My Mac's Disk Utility wont recognize my WD 115 Gig external drive - I want to use the external as a backup to files on my Mac - below is the sequence of what I did while trying to get the Mac to read the drive

1. After connecting the drive to my Mac - USB directly into the computer - I powered up the Mac and got a dialogue box that said Initialize, Ignore or Eject - when I chose Initialize it opened the Mac's Disk Utility where you erase or partition the drive to be recognized - I tried to both erase and initialize the external - I erased the drive with no luck and then initialized the drive by selecting the drive from the sidebar and chose Partition (I saved it as a Mac Extended Journaled drive with 1 partiton) - but all I got was the spinning ball that would go on for as long as 15 minutes - After restart the Disk Utility recognized the external but it still didn't show on the desktop

2. I then booted up from my original Mac OS 9 CD and successfully initialized the drive - there were only two options for that - Mac Standard and Mac Extended - I chose extended - When I'm in boot up mode from the CD the external does show up on the desktop without any files on it so I assume that the computer does read the external - I opened the Drive Setup Utility and chose List of Drives where it lists the with Bus numbers - My Mac is is listed as Bus 2 while the external is 0 it also says the external is "not supported" - There was also a yellow sticky like note in the upper corner of the computer that said "Complete functionality of USB devices is not available from start up CD" so I feel there is something wrong there and initializing the external from the OS 9 CD did something bad - I'm currently trying to figure out if the jumper setting on the external is correct - there seems to be special instructions for the Mac in the WD drive literature - it recommends to set it as a slave configuration - also if the Bus setting is 0 does that mean it's not recognized or is not connected or is there a legitmate Bus setting of 0 - I don't know just a thought

3. When I restarted the Mac and opened up Disk Utility it takes a while to get started - it says gathering disk information - it finally loads about 7 minutes later but the only thing I get in the sidebar is my hard drive and no external - so it's not even showing up there anymore - so something happened when I initialized the external from the CD as it wont recognize it in the Disk Utility




Macintosh G4 
CPU: 400 MHz
Mem: 576mb
Hard Drive: 19.1 G
Bus speed: 100MHz
8 years old
Mac OS X System 10.4.11
Western Digital internal drive in an external housing 115 Gig external drive


----------



## Frida (Aug 25, 2008)

Is the external drive powered by a separate power supply?

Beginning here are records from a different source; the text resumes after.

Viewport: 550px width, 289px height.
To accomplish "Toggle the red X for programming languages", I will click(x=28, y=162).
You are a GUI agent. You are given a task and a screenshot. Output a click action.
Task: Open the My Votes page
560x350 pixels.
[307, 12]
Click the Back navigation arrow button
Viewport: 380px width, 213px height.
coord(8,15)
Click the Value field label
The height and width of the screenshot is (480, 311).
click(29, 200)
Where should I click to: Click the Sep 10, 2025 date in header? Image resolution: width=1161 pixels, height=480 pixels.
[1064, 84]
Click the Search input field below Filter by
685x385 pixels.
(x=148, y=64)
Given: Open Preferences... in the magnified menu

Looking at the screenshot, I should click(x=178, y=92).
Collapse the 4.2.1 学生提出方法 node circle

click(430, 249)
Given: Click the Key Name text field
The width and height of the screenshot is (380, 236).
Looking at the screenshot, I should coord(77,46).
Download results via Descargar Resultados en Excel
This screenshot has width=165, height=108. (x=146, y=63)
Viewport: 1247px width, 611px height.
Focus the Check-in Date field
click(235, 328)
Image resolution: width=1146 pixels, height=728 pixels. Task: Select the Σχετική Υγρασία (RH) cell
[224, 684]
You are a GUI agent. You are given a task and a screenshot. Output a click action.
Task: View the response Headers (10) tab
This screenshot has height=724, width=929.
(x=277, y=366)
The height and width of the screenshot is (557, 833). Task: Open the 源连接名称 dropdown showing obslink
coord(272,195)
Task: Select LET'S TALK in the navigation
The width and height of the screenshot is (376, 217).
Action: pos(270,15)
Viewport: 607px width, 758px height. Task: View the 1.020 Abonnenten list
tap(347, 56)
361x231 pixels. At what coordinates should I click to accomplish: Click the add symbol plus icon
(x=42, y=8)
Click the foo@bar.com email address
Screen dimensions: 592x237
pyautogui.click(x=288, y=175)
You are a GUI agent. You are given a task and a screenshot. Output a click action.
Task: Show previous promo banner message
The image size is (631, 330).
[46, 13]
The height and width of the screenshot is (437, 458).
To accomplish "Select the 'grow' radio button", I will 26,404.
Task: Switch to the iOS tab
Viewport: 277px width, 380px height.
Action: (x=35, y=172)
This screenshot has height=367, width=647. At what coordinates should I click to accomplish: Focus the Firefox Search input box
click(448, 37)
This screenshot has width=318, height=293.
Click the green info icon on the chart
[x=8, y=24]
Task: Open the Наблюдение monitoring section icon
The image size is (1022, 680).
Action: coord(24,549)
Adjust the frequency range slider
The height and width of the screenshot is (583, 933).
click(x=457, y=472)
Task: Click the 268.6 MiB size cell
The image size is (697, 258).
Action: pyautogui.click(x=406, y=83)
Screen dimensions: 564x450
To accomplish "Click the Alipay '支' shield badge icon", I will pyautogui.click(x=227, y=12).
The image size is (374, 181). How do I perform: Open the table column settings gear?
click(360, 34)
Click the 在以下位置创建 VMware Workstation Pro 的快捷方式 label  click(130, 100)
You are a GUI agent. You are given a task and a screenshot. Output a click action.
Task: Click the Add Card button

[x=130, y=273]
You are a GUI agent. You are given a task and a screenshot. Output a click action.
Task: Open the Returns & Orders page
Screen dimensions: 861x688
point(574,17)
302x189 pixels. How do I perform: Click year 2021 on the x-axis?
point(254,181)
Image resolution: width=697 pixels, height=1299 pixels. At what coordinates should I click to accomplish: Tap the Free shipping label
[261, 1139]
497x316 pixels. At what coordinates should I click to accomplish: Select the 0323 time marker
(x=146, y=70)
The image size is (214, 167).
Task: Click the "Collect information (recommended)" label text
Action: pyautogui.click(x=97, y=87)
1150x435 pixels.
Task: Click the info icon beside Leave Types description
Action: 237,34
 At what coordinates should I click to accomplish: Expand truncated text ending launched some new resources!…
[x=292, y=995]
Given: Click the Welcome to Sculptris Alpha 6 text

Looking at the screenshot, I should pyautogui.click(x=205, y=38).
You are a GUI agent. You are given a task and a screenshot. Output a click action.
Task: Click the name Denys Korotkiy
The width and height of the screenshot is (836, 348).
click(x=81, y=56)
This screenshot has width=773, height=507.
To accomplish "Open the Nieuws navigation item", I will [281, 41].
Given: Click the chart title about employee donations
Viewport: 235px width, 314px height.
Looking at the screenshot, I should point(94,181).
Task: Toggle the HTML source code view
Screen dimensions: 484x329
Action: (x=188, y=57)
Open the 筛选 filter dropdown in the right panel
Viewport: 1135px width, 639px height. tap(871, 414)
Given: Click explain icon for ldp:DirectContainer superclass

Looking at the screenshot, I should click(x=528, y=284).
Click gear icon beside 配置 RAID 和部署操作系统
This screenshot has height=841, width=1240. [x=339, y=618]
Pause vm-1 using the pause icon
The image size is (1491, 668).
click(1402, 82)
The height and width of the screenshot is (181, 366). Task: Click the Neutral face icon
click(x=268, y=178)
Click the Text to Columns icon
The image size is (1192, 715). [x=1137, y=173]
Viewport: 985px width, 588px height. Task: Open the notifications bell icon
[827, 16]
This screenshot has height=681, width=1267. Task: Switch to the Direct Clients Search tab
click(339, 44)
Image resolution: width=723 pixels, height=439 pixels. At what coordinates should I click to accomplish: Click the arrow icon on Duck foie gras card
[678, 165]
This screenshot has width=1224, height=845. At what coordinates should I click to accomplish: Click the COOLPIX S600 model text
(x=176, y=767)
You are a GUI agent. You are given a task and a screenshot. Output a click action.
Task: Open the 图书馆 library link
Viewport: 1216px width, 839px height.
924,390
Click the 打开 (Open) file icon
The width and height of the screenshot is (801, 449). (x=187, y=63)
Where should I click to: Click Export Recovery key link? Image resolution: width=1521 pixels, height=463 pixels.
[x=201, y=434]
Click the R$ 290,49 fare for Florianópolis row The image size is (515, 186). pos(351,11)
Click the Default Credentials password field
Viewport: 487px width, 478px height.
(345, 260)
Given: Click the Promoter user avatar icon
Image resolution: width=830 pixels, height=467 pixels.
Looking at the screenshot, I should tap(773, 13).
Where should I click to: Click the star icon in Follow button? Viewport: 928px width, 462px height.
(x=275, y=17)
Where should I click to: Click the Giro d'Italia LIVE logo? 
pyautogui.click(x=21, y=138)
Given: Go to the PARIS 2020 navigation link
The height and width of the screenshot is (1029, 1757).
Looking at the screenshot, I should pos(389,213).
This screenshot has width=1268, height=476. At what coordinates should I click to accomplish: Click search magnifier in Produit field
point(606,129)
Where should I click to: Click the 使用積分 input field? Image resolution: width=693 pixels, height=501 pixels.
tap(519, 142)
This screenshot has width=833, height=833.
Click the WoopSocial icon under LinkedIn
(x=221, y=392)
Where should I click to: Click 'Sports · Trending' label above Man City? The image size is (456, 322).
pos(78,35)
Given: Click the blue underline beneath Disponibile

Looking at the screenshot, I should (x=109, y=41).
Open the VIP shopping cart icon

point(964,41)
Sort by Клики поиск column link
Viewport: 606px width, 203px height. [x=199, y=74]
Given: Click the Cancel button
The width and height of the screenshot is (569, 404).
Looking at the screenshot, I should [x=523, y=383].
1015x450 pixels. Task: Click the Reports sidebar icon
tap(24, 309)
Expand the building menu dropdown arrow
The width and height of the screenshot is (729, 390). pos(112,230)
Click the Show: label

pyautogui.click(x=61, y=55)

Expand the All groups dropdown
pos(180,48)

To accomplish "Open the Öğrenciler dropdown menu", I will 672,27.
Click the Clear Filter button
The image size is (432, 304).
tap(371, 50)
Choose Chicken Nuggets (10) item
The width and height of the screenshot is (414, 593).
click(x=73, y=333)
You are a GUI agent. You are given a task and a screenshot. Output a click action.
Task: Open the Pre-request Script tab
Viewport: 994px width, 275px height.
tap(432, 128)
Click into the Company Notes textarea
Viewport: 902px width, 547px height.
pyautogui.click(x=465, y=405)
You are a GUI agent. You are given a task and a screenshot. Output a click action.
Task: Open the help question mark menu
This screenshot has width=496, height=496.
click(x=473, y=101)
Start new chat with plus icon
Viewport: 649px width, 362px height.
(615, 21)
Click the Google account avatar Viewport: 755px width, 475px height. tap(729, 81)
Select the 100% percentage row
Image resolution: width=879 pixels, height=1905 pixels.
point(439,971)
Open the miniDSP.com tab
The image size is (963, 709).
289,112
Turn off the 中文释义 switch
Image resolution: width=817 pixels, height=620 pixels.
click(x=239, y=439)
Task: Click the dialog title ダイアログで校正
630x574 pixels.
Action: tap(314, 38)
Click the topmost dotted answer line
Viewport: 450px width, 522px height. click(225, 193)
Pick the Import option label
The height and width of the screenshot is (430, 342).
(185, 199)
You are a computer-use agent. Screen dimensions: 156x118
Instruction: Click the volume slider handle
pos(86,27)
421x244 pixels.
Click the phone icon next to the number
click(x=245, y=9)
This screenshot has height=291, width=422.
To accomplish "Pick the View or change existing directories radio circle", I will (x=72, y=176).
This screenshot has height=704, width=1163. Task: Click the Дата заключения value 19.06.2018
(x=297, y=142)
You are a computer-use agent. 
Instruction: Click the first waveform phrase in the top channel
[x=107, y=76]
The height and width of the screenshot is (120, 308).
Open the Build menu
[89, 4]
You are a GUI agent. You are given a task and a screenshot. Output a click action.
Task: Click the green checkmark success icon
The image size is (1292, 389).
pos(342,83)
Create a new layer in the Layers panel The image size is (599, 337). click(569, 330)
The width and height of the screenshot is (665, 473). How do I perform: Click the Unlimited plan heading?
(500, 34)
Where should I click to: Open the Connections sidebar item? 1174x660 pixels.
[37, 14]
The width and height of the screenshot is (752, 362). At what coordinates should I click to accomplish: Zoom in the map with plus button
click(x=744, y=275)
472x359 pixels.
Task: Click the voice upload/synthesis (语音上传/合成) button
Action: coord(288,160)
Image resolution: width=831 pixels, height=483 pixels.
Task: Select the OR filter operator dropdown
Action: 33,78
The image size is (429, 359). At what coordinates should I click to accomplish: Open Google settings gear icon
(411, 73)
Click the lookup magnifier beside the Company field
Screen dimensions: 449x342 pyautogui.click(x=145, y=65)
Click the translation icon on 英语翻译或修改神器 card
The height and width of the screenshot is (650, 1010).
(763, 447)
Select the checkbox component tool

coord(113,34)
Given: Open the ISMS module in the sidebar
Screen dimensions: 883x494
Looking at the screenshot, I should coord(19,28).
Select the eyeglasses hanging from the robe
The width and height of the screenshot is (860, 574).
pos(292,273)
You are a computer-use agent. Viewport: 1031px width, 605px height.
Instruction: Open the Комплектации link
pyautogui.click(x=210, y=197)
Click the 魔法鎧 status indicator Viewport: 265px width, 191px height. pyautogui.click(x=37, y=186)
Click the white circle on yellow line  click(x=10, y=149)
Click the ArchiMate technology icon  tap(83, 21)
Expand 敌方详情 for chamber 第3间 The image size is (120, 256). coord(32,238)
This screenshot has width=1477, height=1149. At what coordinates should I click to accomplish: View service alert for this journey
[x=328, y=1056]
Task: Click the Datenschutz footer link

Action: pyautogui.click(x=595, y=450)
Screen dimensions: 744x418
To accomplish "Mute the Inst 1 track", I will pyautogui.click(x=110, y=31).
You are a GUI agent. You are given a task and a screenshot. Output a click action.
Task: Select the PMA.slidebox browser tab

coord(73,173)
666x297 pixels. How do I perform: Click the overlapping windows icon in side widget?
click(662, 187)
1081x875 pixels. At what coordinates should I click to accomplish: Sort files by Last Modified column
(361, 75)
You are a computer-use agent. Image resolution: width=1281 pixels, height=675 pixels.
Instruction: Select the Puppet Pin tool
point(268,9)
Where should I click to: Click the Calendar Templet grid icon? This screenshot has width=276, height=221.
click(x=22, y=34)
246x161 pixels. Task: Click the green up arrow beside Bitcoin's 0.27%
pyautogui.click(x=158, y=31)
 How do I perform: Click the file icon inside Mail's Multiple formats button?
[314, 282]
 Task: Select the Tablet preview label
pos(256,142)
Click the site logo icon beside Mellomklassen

Problems can occur if you have a bus powered drive and the bus can't provide enough power to run it. Does it have a FireWire port? If so, try that. Also, the WD drive is probably formatted for PC using a 'Master Boot Record'. If you can get the drive to appear in DiskUtility (preferrably in OS X, otherwise in OS 9), reformat it with one partition and in the 'Options' (at the bottom of the 'Partition' tab) select 'Apple Partition Map'.


----------



## Macrsd (Aug 25, 2008)

thanks for your reply - I've given up however and bought a 250G HD Passport Essential and all my problems have been solved - thanks again


----------